Kijkende in zijn glazen Formule 1-bol ziet Iwema dergelijk misfortuin niet weggelegd voor de Nederlandse inbreng op Mugello. “Max Verstappen gaat ‘m winnen”, gelooft de Drent. “Hij leert de nieuwe circuits zo verschrikkelijk snel en past zich altijd goed aan: dit is echt een circuit voor hem.”
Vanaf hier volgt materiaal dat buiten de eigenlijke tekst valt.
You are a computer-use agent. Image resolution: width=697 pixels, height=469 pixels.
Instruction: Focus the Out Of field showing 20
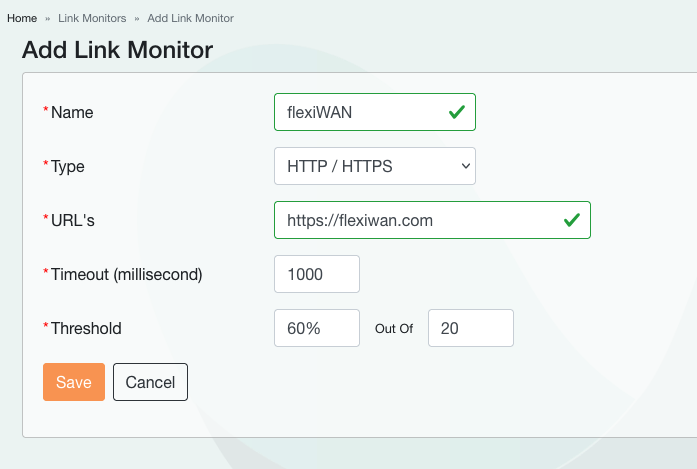(470, 328)
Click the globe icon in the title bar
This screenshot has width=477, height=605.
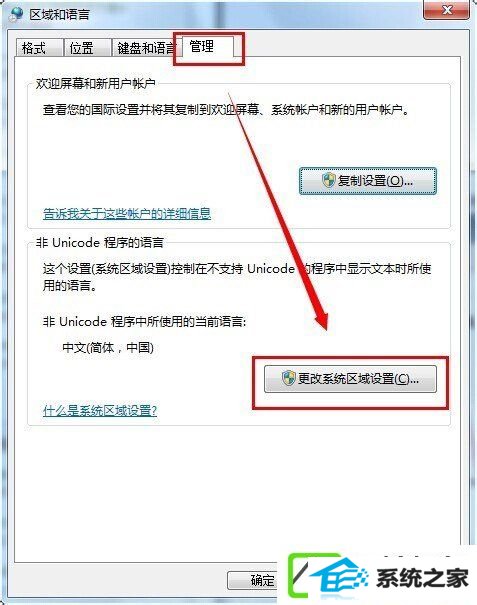[16, 15]
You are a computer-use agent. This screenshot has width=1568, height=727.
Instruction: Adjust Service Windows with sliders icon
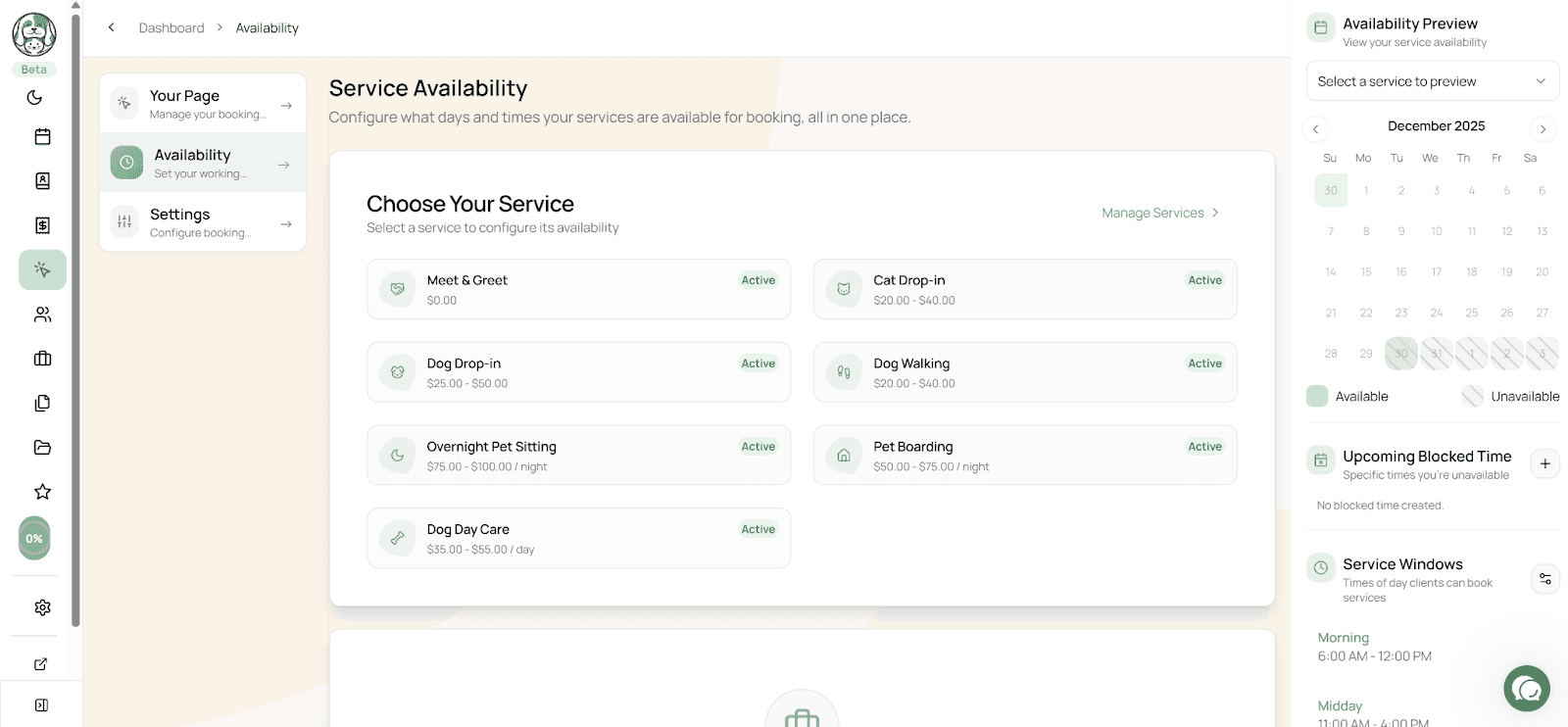[x=1544, y=579]
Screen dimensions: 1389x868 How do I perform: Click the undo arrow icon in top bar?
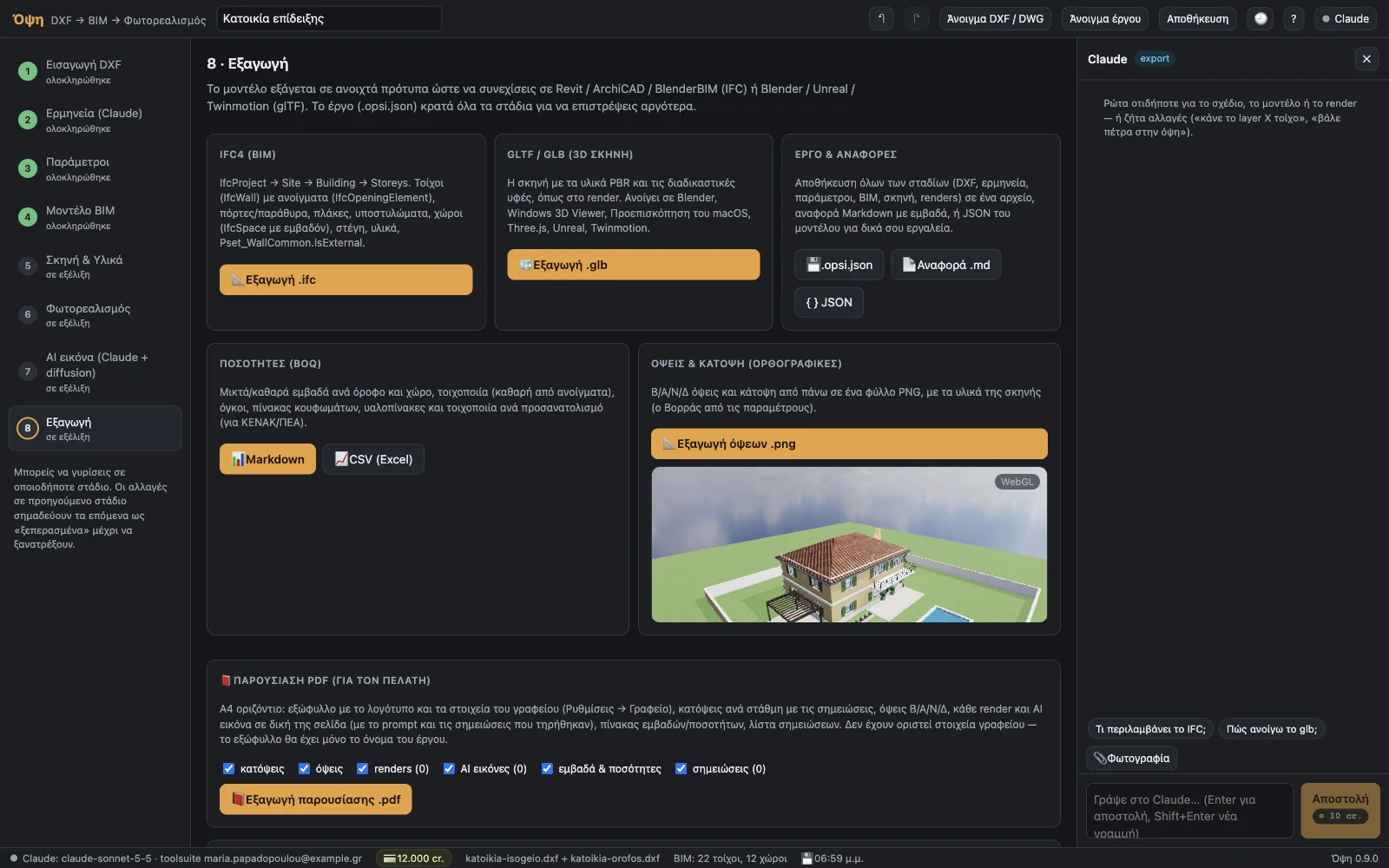tap(881, 18)
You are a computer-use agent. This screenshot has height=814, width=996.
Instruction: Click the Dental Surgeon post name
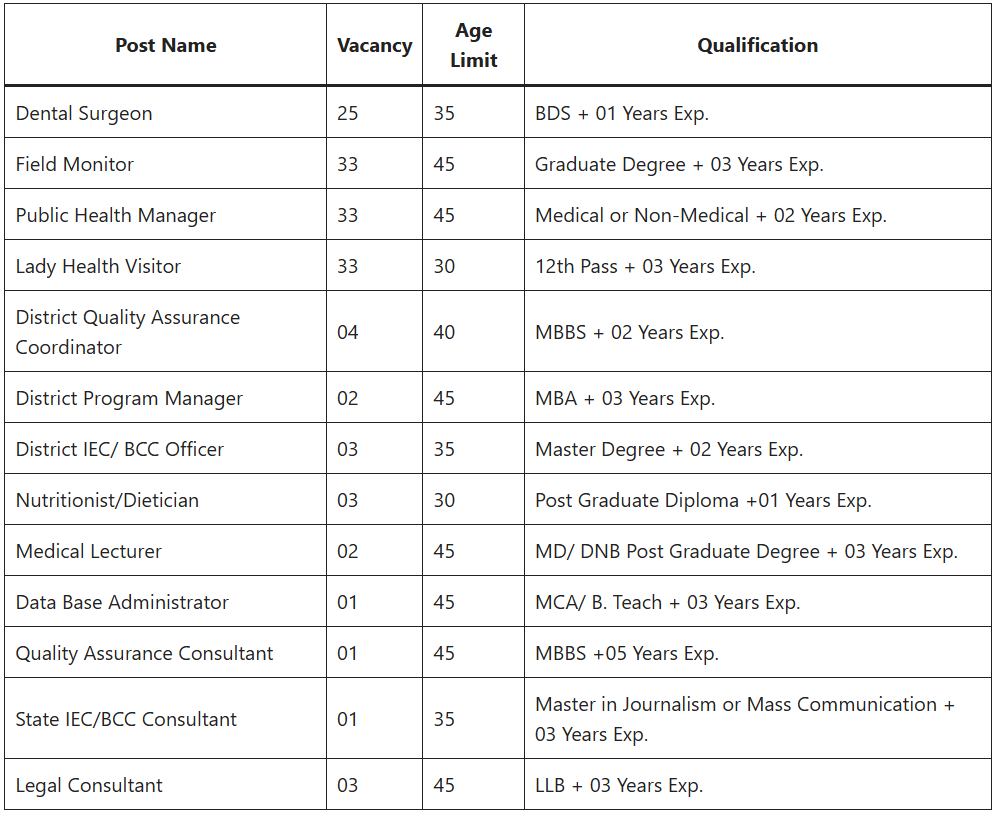(x=84, y=113)
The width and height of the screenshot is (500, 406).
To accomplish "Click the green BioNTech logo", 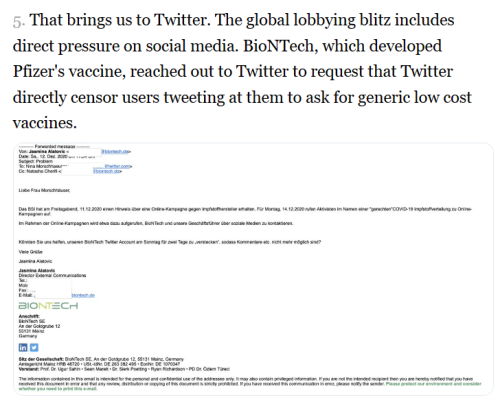I will [x=48, y=306].
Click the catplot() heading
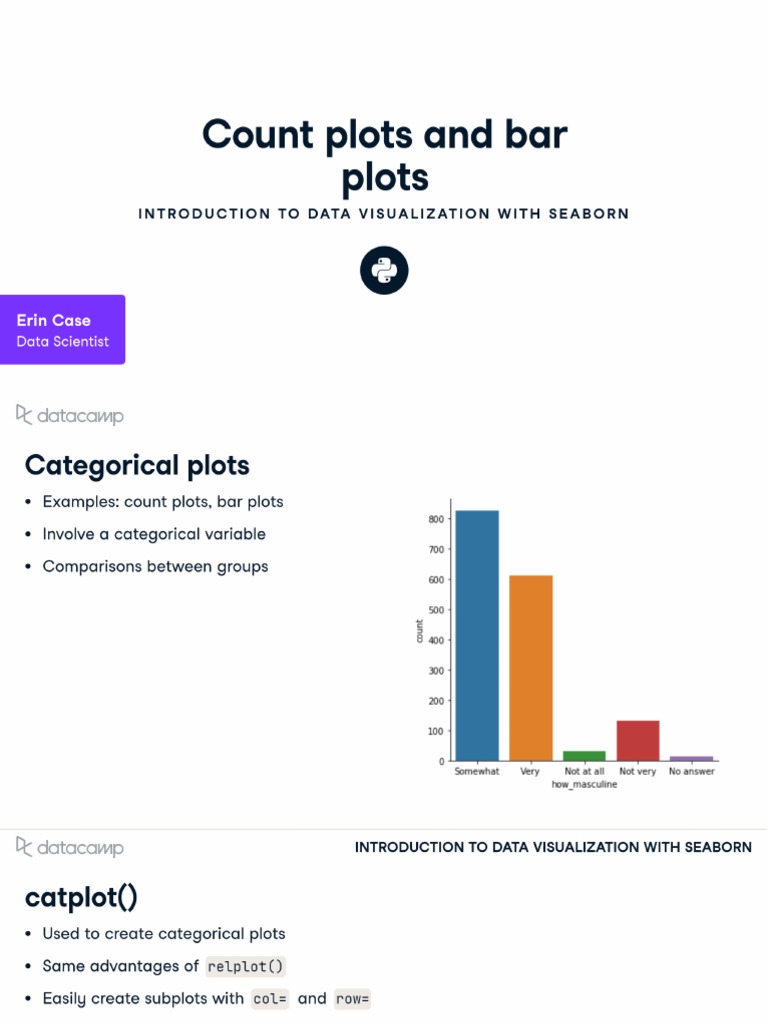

De Trackguide volgens Jasper Iwema

“Bij het aanremmen van bocht 1 speelt gezichtsbedrog een rol, het lijkt naar beneden af te lopen terwijl het eigenlijk licht omhoog gaat. Na de apex stijgt het flink en zullen de F1-coureurs zoveel mogelijk rechts uit willen komen om snelheid op te bouwen voor de links-rechts. Daarna volgt nog een chicance, waarna het mooiste gedeelte van het circuit volgt. Vanaf Casanova val je als het ware een dal in, steil naar beneden Savelli in. Hier is het van levensbelang zoveel mogelijk snelheid te houden voor de dubbele Arrabiate, vooral de tweede gaat steil omhoog en is nagenoeg blind. Bij het insturen van de chicane val je weer naar beneden, het wordt echt als een achtbaan! In bocht 12 moet je niet te lang wachten met gas geven, want je hebt elke kilometer nodig voor die laatste sector met de Biondetti-combinatie. Die zal volgas zijn voor de Formule 1-jongens. Tijdens de race is het in de laatste bocht erg belangrijk om je te positioneren voor het rechte stuk: je bent gezien als je daar in de fout gaat.”